[YOUR INSTRUCTIONS]
Restate word for word the section of the entries that opens at the line containing "Where should I" and closes at the line containing "Click the July 2026 month title", both lines kept, pictures dropped.

[PROVIDED ENTRIES]
# # # # #
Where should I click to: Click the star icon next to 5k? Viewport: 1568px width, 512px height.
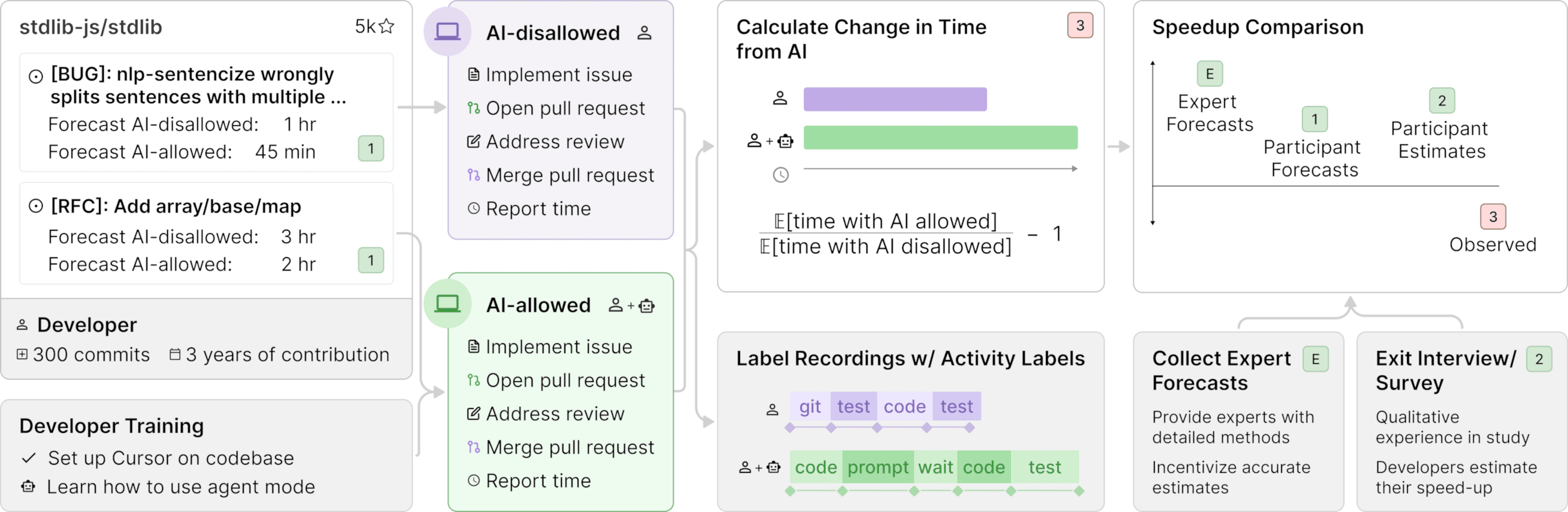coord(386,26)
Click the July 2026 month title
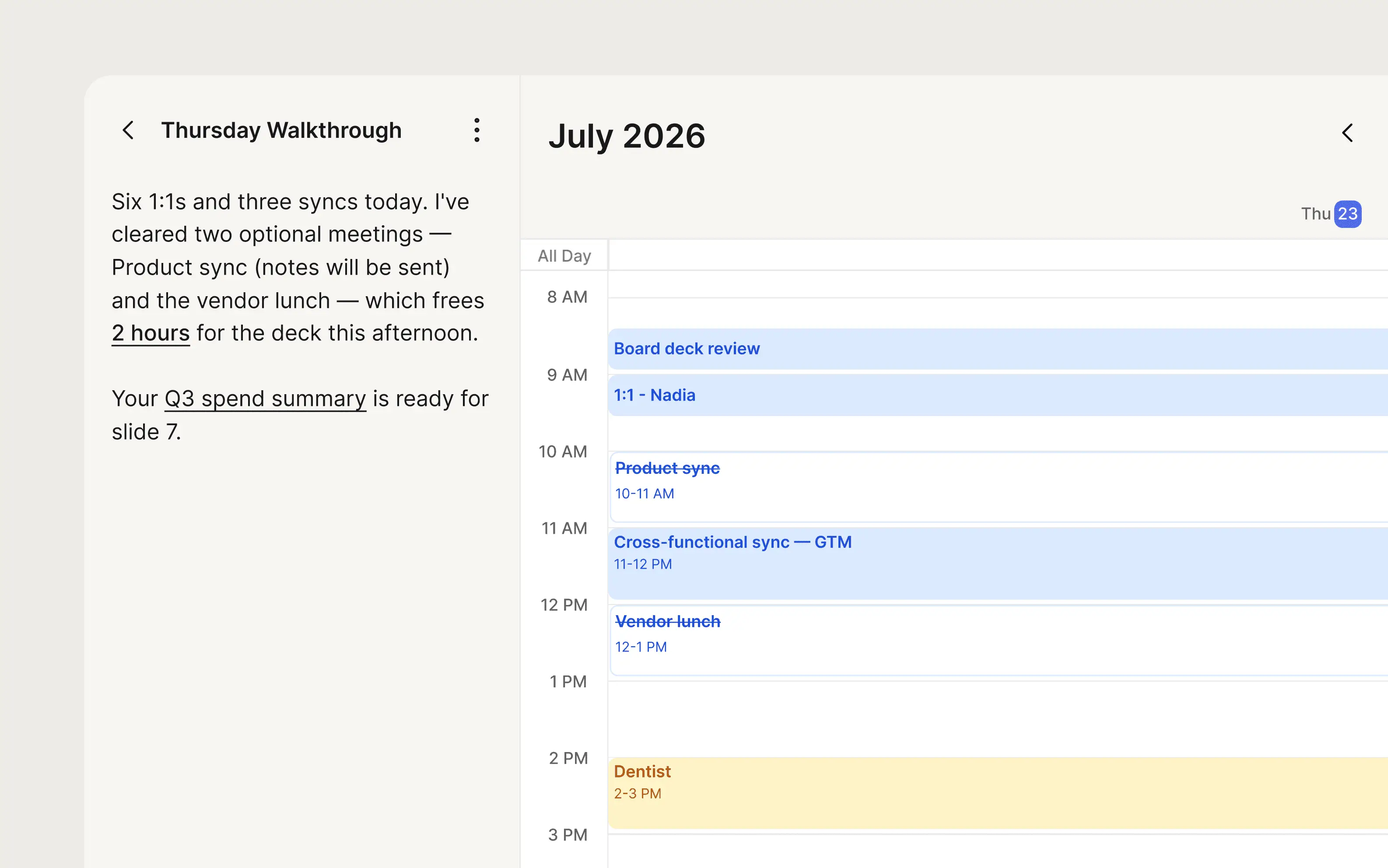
# # # # #
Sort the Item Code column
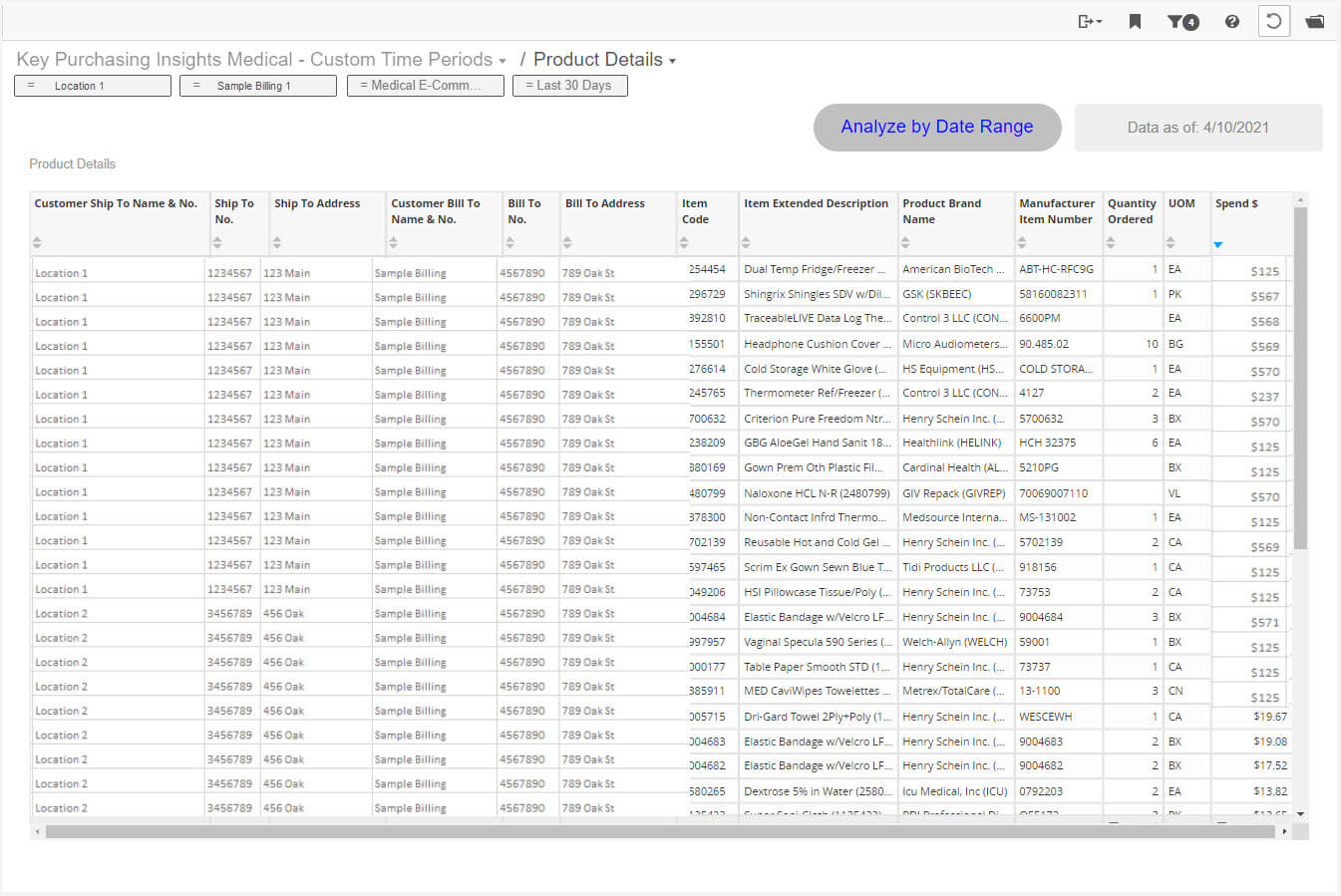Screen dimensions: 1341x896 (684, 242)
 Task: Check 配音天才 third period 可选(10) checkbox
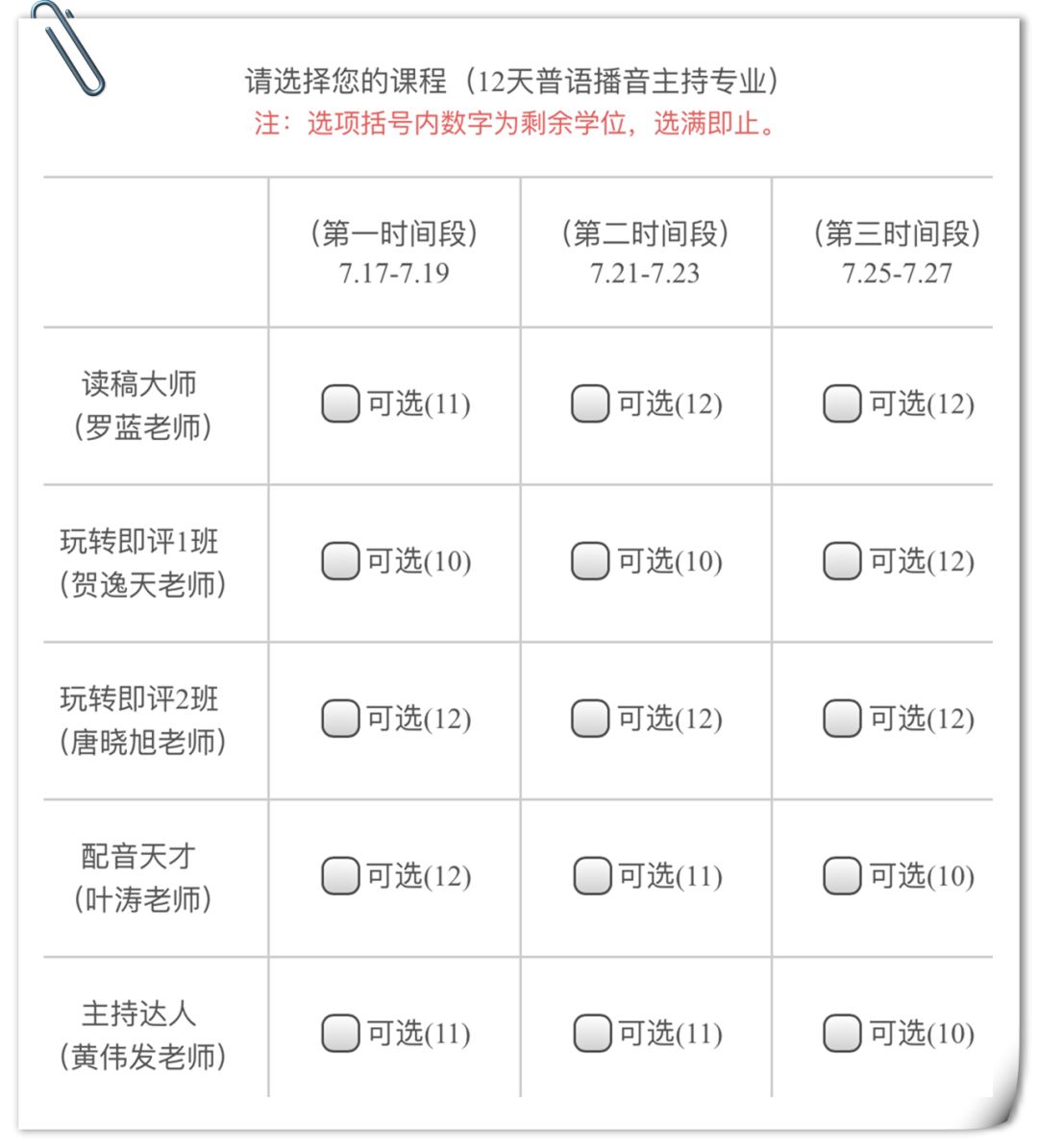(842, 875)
# # # # #
[TASK SOLUTION]
Where should I click to: Click the star icon next to 5k? Viewport: 1568px width, 512px height.
coord(386,26)
Click the July 2026 month title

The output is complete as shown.